> _Problem details_
Please arrange every line of the entries below as a numbered list, leaving out blank lines and the pictures.

> _Records_
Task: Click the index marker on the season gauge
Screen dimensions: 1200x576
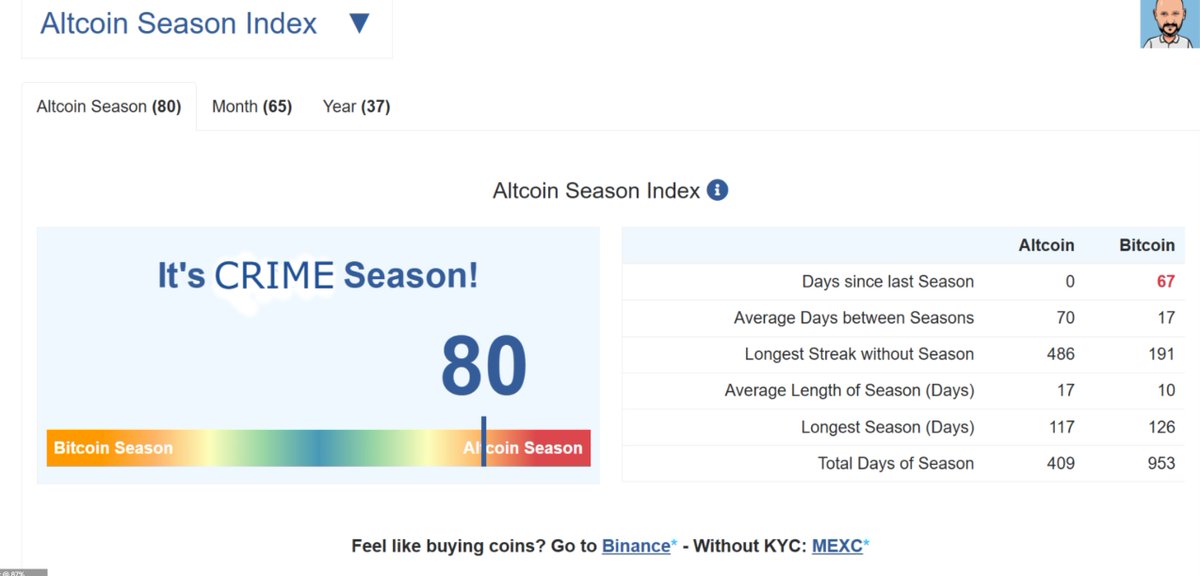Action: pyautogui.click(x=484, y=442)
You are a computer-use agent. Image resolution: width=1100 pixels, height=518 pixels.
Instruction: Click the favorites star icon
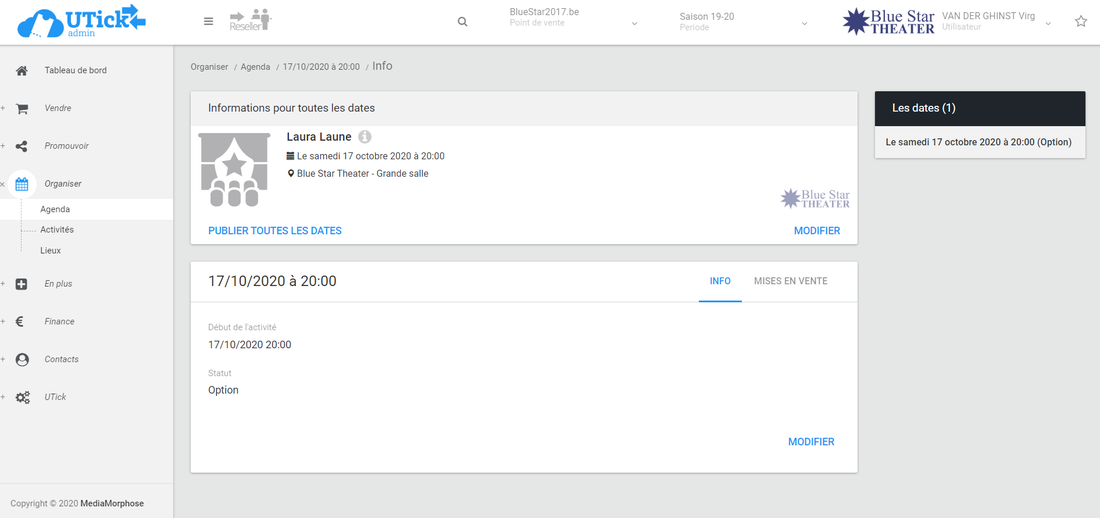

> _Output_
1. Task: Click the index marker on the season gauge
2. Screen dimensions: 1200x576
3. Action: pyautogui.click(x=484, y=442)
4. You are a computer-use agent. Image resolution: width=1100 pixels, height=518 pixels.
5. Instruction: Click the favorites star icon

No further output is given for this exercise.